- What is needed -
The required output is the exact run of lines from the one that contains "Task: Click inside the Name Box showing I2" to the end of the data, with every picture left out.

- Stored entries -
*** Block opens ***

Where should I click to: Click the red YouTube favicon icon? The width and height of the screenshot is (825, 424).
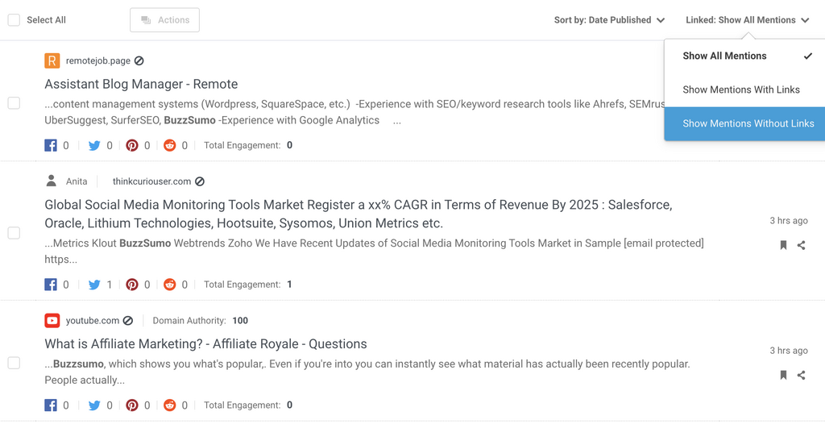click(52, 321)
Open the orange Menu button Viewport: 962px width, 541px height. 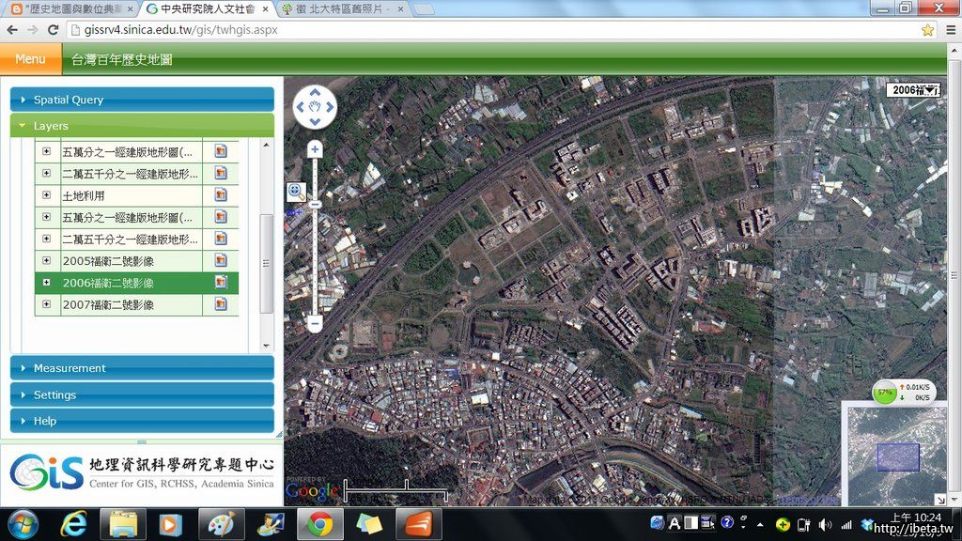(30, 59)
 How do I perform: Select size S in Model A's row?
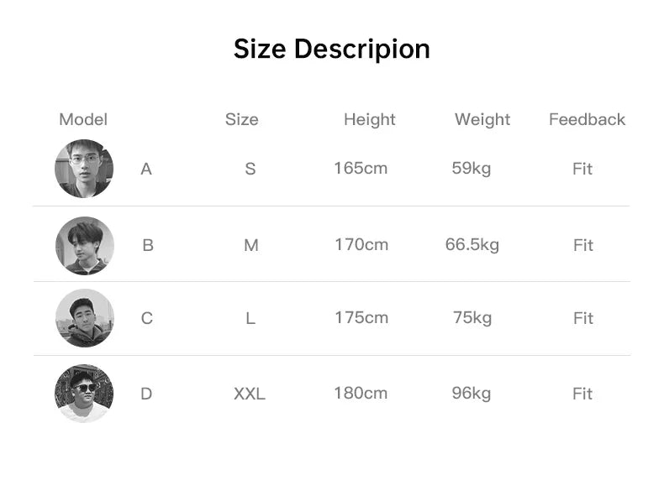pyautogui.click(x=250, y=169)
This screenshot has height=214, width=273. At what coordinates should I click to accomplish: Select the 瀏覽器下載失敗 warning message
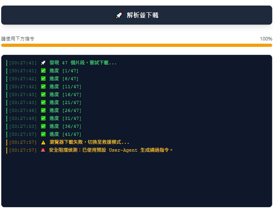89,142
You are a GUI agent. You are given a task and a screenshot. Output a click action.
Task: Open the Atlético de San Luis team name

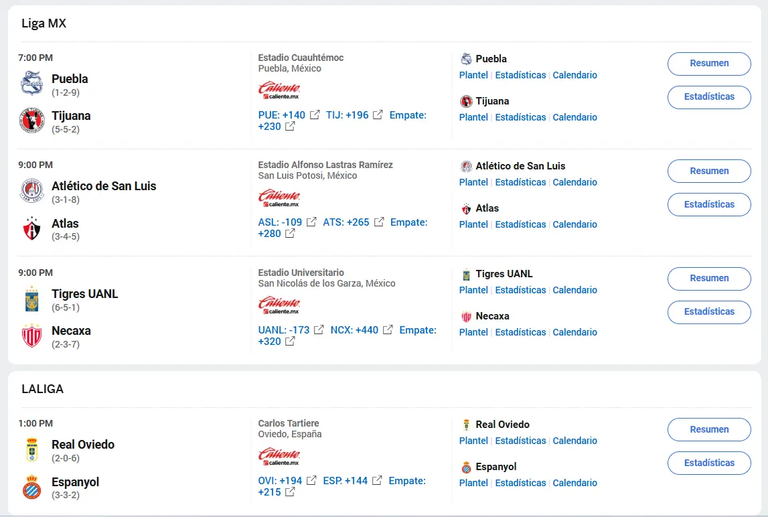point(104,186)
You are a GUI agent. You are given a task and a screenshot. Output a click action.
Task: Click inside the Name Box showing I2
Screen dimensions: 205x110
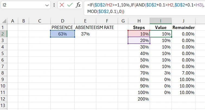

*** Block closes ***

- Answer -
Task: Click inside the Name Box showing I2
Screen dimensions: 205x110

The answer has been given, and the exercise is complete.